In order to use this service you need to request and be granted an account. You do that here. You will get a transactional email letting you now that you are in the queue for access, but the invite is not coming just yet. I requested access on Feburary 11th and received access on March 2nd or about 20 days. I would suggest, if you think you will want to try this out anytime soon, that you sign up right away.

Once access is granted it is pretty easy to just follow the gif above or the directions here. There are a couple of things that required me iterate on my github repository to get everything working including

Using setup.py / setup.cfg correctly means you do not need a requirements.txt file, but the service requires one
It is common for machine learning packages to download data and models
- In the case of spaCy, they transitioned to making their models available as Python packages so nothing to do there but add the model I needed to requirements.txt
- In the case of NLTK, I had to add a call to nltk.download to grab stopwords in my main application script

Otherwise it was completely straight-forward and accomplished in just a couple clicks. Official guidance on deployment of Streamlit applications can be found here.

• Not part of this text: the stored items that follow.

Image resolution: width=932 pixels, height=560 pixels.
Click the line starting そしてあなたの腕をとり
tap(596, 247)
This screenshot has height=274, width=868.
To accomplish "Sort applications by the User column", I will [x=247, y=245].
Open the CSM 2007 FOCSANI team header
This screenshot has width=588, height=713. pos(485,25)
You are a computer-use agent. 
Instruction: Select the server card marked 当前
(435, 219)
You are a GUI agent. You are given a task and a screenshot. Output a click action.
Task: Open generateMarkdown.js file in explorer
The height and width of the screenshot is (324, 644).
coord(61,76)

Nonetheless, very generous of the Streamlit team! Running on AWS was only 43¢ a day (about $157 a year or $13 a month) but free is certainly an improvement.

It is also important to note that this is absolutely not a replacement for production deployment. Each user is limited to 3 applications. Individual applications are limited to being run in a shared environment that can get up to 1 CPU, 800 MB of RAM, and 800 MB of dedicated storage.³ So not the right place for your next start-up's web application, but a great value proposition for sharing quick prototypes.

Wrap Up

If you have gotten this far I would like to thank you for taking the time. If on reading this you were interested enough to play around with the application and have feedback I would love to hear it.

The prototype application can be accessed on Streamlit Sharing⁴ and the code is available on Github⁵. Intention is to augment and improve what is there time permitting. Plan to get my thought for improvements and expansion into Github issues as I have time to work on them.